*Task prompt*
Your result should be the lines holding the word "each", copied from the entries below.

*Given data*
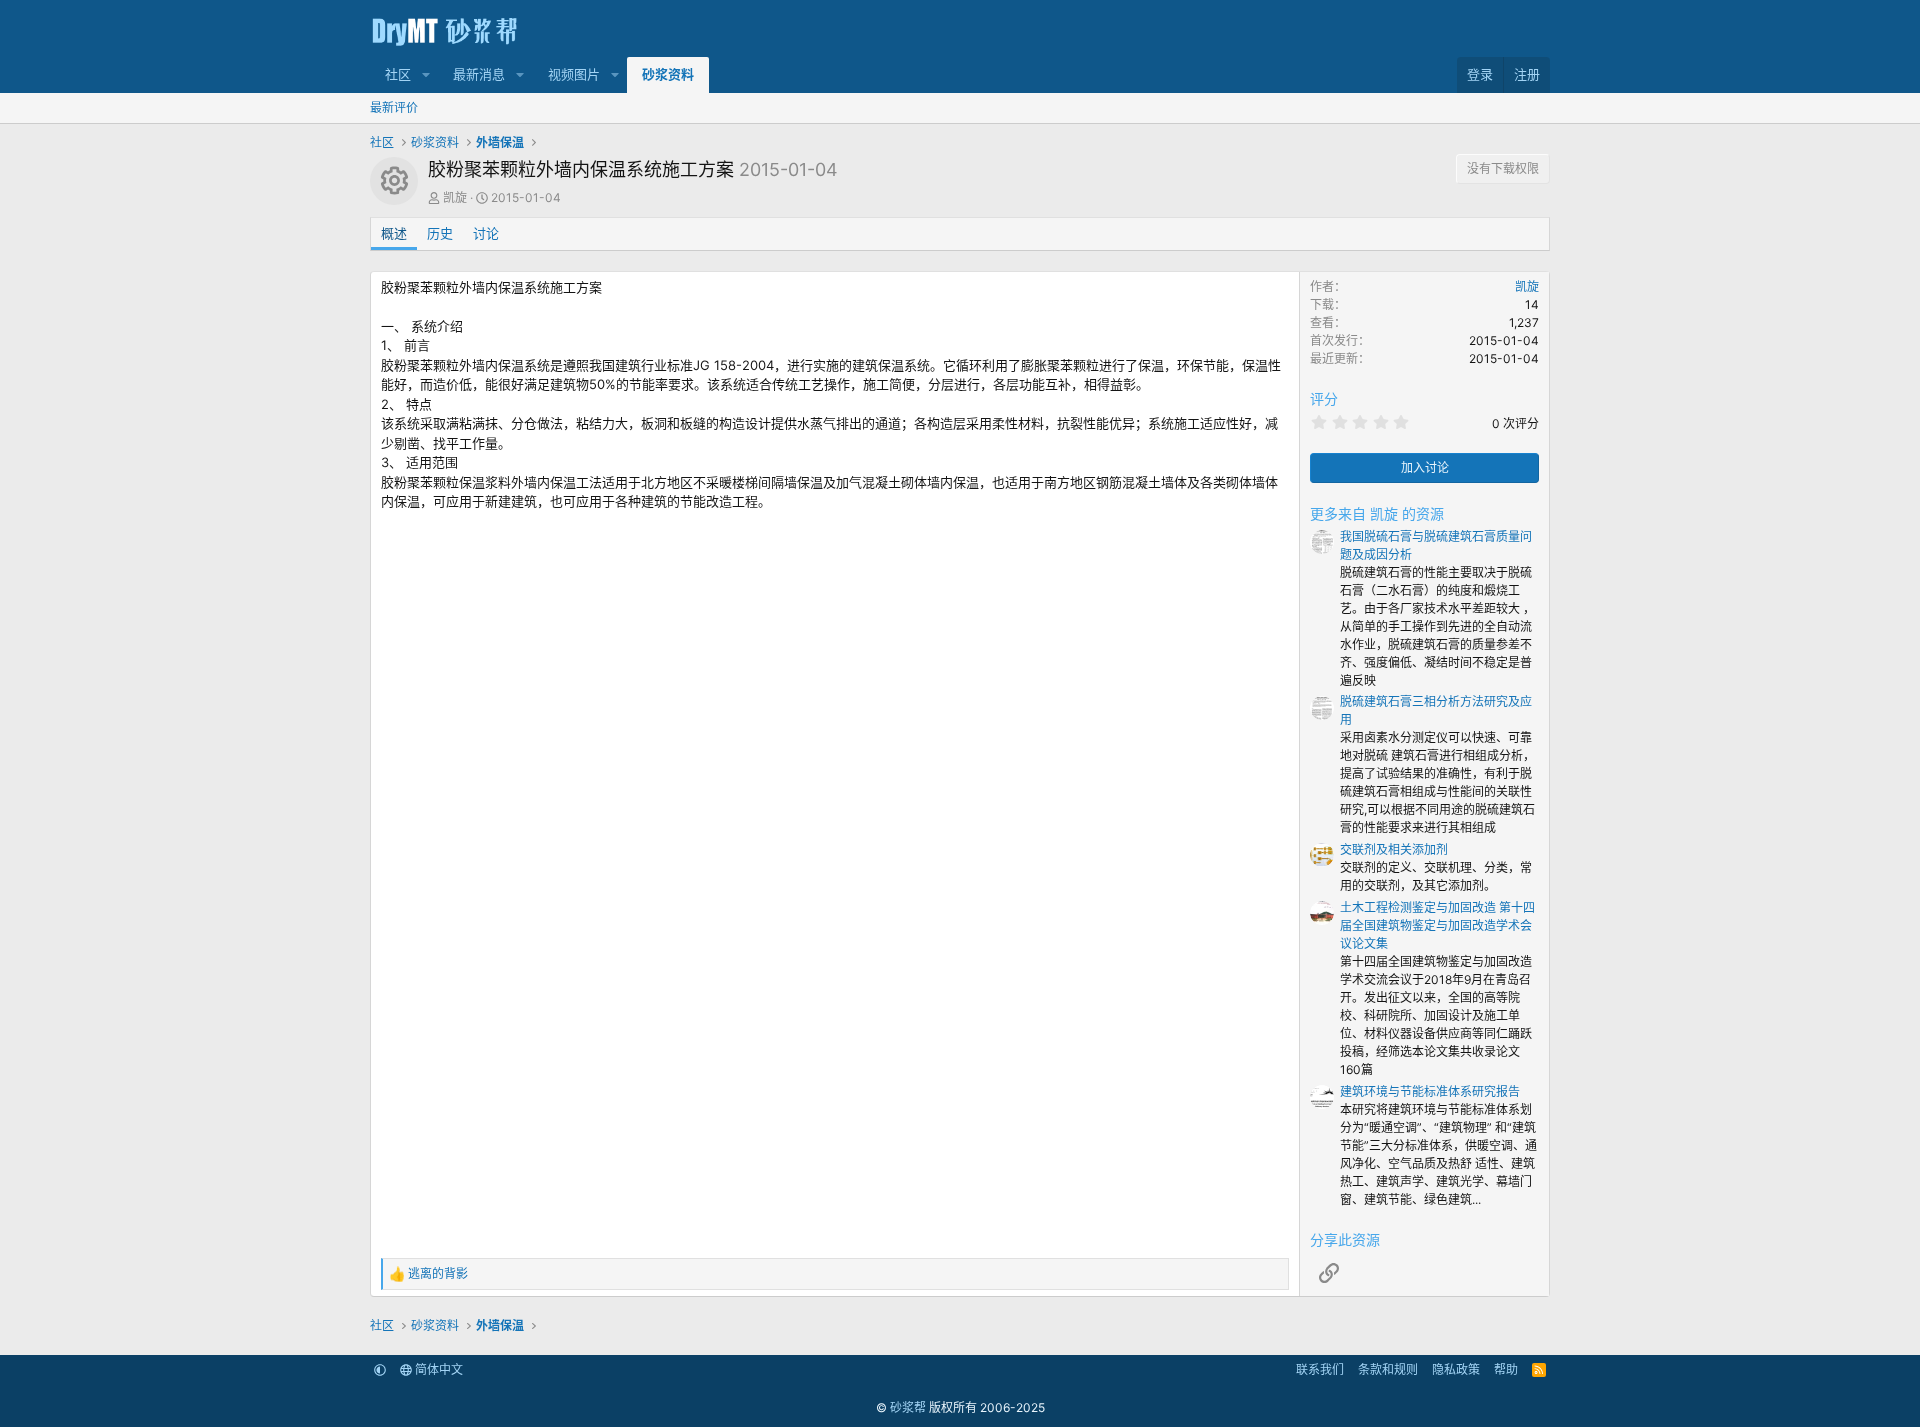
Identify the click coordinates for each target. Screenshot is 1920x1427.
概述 (394, 233)
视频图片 (574, 74)
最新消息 (479, 74)
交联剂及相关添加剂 (1394, 849)
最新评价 (394, 107)
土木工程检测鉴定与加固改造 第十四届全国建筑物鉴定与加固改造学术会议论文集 (1437, 925)
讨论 (486, 233)
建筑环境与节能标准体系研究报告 (1430, 1091)
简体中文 (437, 1369)
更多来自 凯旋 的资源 (1377, 513)
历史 (440, 233)
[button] (426, 75)
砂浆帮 (908, 1407)
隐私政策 (1456, 1369)
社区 (398, 74)
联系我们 (1320, 1369)
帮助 (1506, 1369)
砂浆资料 (668, 74)
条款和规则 (1388, 1369)
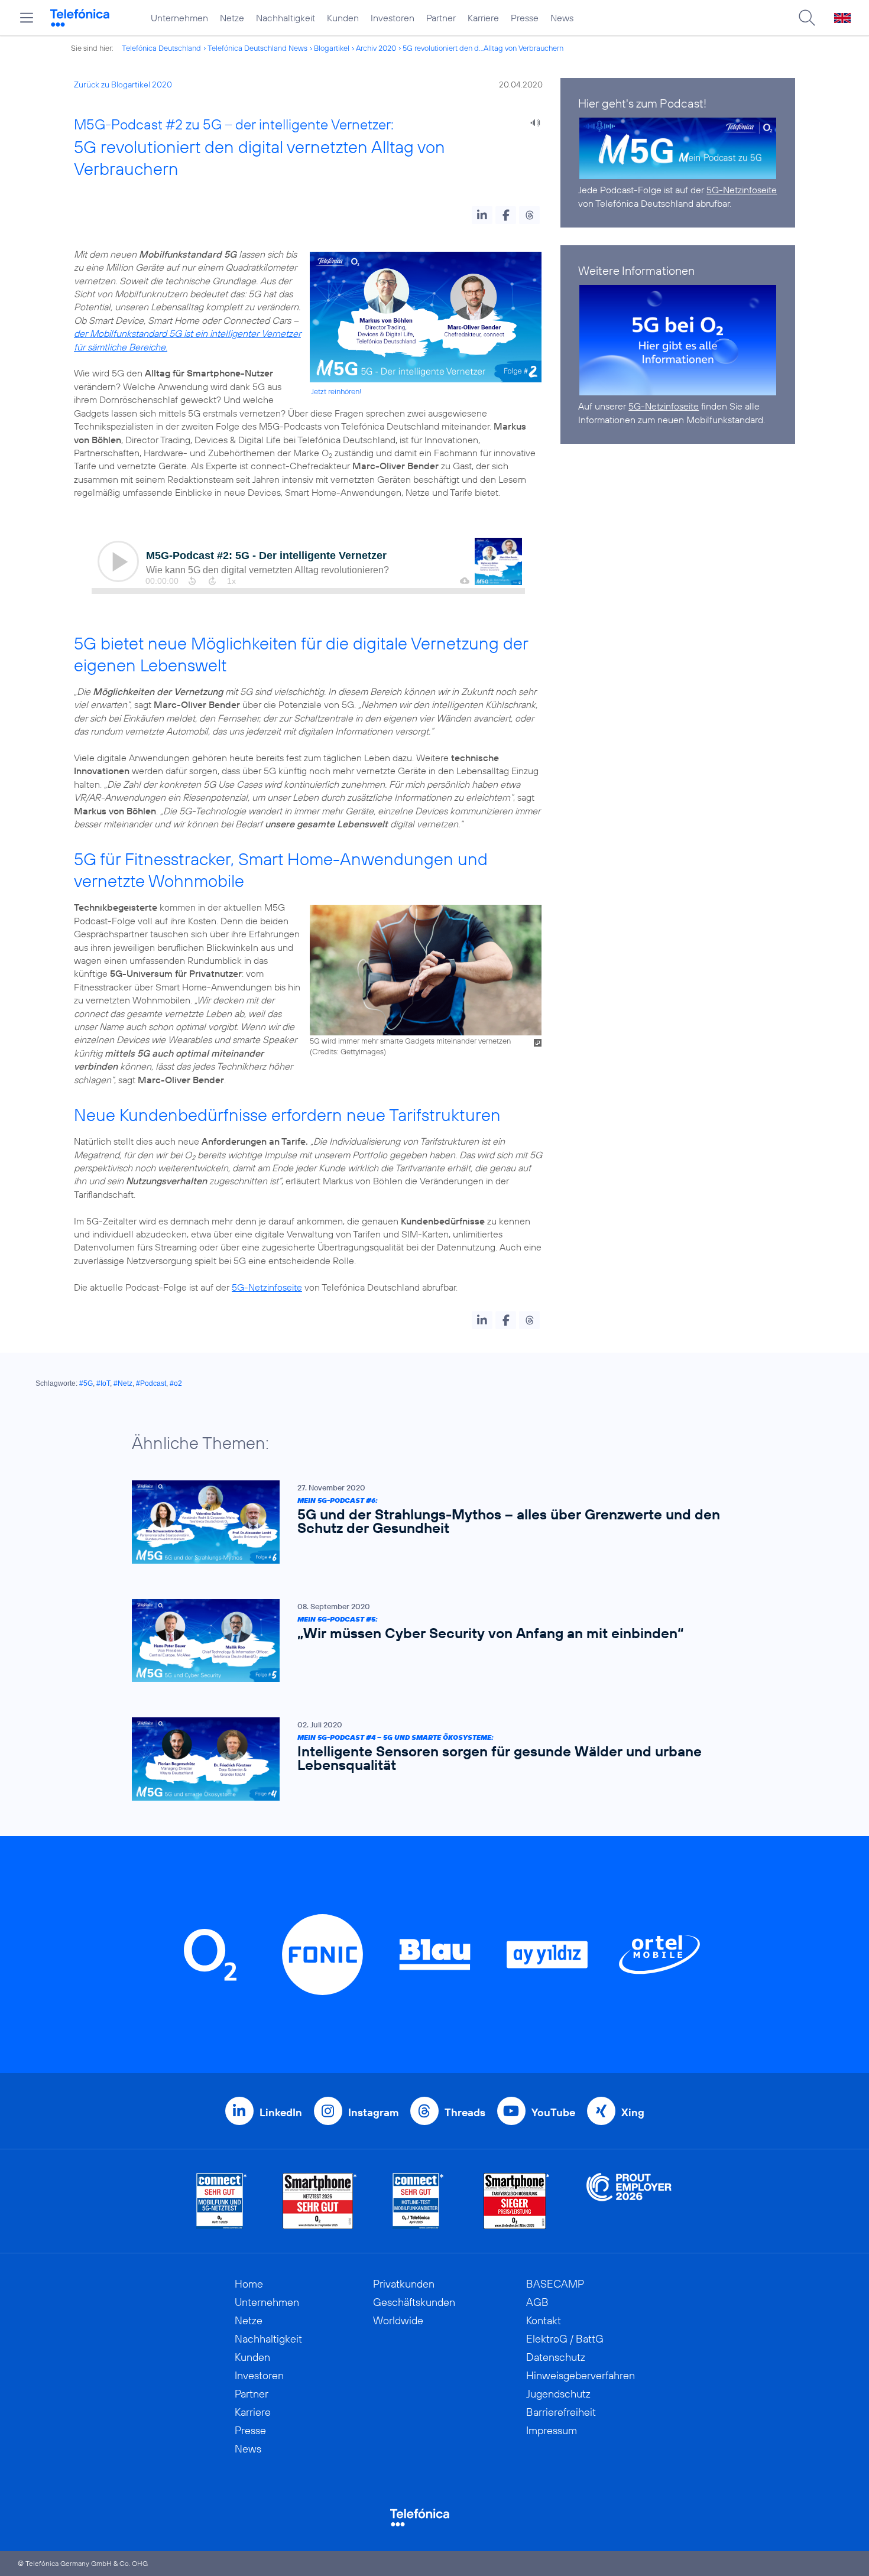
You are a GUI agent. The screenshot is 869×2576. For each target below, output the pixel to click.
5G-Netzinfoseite (267, 1287)
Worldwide (398, 2320)
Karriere (483, 18)
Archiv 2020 (376, 48)
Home (249, 2284)
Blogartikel (331, 48)
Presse (525, 18)
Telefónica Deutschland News (257, 48)
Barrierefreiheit (561, 2412)
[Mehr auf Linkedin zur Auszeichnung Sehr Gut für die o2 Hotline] (418, 2201)
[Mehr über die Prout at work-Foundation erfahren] (629, 2201)
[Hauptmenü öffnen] (26, 17)
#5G (86, 1383)
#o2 (176, 1383)
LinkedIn (281, 2112)
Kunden (343, 18)
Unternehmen (179, 18)
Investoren (392, 18)
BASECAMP (555, 2284)
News (561, 18)
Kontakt (543, 2320)
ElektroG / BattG (565, 2339)
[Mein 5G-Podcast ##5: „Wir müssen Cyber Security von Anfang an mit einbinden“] (428, 1640)
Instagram (373, 2112)
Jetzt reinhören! (336, 391)
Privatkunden (403, 2284)
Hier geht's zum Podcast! (642, 103)
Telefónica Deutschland (161, 48)
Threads (465, 2112)
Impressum (551, 2430)
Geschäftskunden (414, 2302)
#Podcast (151, 1383)
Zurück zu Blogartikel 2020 (123, 84)
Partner (441, 18)
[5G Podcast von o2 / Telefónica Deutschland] (677, 148)
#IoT (103, 1383)
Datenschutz (555, 2357)
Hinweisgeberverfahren (580, 2375)
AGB (537, 2302)
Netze (232, 18)
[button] (482, 215)
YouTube (553, 2112)
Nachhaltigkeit (285, 18)
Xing (632, 2112)
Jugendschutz (558, 2393)
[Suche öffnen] (807, 17)
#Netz (123, 1383)
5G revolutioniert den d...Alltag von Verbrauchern (483, 48)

*Task output*
Identify the click coordinates for each target. Screenshot is 1920x1427.
You are a GUI agent. The screenshot is 869×2576. For each target below, output the pixel to click.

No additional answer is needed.